[Collected data]
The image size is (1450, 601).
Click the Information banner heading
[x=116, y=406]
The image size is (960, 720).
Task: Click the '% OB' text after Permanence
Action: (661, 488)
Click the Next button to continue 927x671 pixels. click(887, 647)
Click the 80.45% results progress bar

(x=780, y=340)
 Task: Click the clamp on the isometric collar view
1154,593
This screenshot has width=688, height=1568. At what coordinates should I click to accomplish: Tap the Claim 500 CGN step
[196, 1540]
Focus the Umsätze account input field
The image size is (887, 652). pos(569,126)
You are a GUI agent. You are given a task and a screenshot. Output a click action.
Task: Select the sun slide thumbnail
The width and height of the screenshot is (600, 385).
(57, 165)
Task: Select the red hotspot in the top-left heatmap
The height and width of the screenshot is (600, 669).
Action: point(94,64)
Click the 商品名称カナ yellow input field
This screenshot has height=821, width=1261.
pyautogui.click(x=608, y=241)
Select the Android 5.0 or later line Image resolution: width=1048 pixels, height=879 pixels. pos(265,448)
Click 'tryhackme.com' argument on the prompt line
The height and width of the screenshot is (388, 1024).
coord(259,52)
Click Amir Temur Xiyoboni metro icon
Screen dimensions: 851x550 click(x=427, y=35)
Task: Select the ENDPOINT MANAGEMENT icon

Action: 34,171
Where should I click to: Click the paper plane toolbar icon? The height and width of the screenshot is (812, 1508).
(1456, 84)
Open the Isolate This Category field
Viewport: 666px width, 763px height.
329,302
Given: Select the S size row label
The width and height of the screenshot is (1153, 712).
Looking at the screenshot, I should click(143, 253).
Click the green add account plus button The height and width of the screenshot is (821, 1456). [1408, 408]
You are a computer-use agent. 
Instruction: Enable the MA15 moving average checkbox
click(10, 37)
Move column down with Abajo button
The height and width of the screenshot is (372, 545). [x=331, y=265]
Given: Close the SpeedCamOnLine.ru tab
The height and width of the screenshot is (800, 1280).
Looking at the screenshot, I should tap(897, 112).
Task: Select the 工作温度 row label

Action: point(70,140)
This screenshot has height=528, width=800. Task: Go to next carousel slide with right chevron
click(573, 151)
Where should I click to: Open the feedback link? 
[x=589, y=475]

- WHAT IS NEEDED: Please set down all of the records exactly.

- TASK SOLUTION:
The image size is (1450, 601).
Click the Information banner heading
[x=116, y=406]
The image size is (960, 720).
Task: Click the '% OB' text after Permanence
Action: (661, 488)
Click the Next button to continue 927x671 pixels. click(887, 647)
Click the 80.45% results progress bar

(x=780, y=340)
 Task: Click the clamp on the isometric collar view
1154,593
This screenshot has width=688, height=1568. At what coordinates should I click to accomplish: Tap the Claim 500 CGN step
[196, 1540]
Focus the Umsätze account input field
The image size is (887, 652). pos(569,126)
You are a GUI agent. You are given a task and a screenshot. Output a click action.
Task: Select the sun slide thumbnail
The width and height of the screenshot is (600, 385).
(57, 165)
Task: Select the red hotspot in the top-left heatmap
The height and width of the screenshot is (600, 669).
Action: point(94,64)
Click the 商品名称カナ yellow input field
This screenshot has height=821, width=1261.
pyautogui.click(x=608, y=241)
Select the Android 5.0 or later line Image resolution: width=1048 pixels, height=879 pixels. pos(265,448)
Click 'tryhackme.com' argument on the prompt line
The height and width of the screenshot is (388, 1024).
coord(259,52)
Click Amir Temur Xiyoboni metro icon
Screen dimensions: 851x550 click(x=427, y=35)
Task: Select the ENDPOINT MANAGEMENT icon

Action: 34,171
Where should I click to: Click the paper plane toolbar icon? The height and width of the screenshot is (812, 1508).
(1456, 84)
Open the Isolate This Category field
Viewport: 666px width, 763px height.
329,302
Given: Select the S size row label
The width and height of the screenshot is (1153, 712).
Looking at the screenshot, I should click(143, 253).
Click the green add account plus button The height and width of the screenshot is (821, 1456). [1408, 408]
You are a computer-use agent. 
Instruction: Enable the MA15 moving average checkbox
click(10, 37)
Move column down with Abajo button
The height and width of the screenshot is (372, 545). [x=331, y=265]
Given: Close the SpeedCamOnLine.ru tab
The height and width of the screenshot is (800, 1280).
Looking at the screenshot, I should tap(897, 112).
Task: Select the 工作温度 row label

Action: point(70,140)
This screenshot has height=528, width=800. Task: Go to next carousel slide with right chevron
click(573, 151)
Where should I click to: Open the feedback link? 
[x=589, y=475]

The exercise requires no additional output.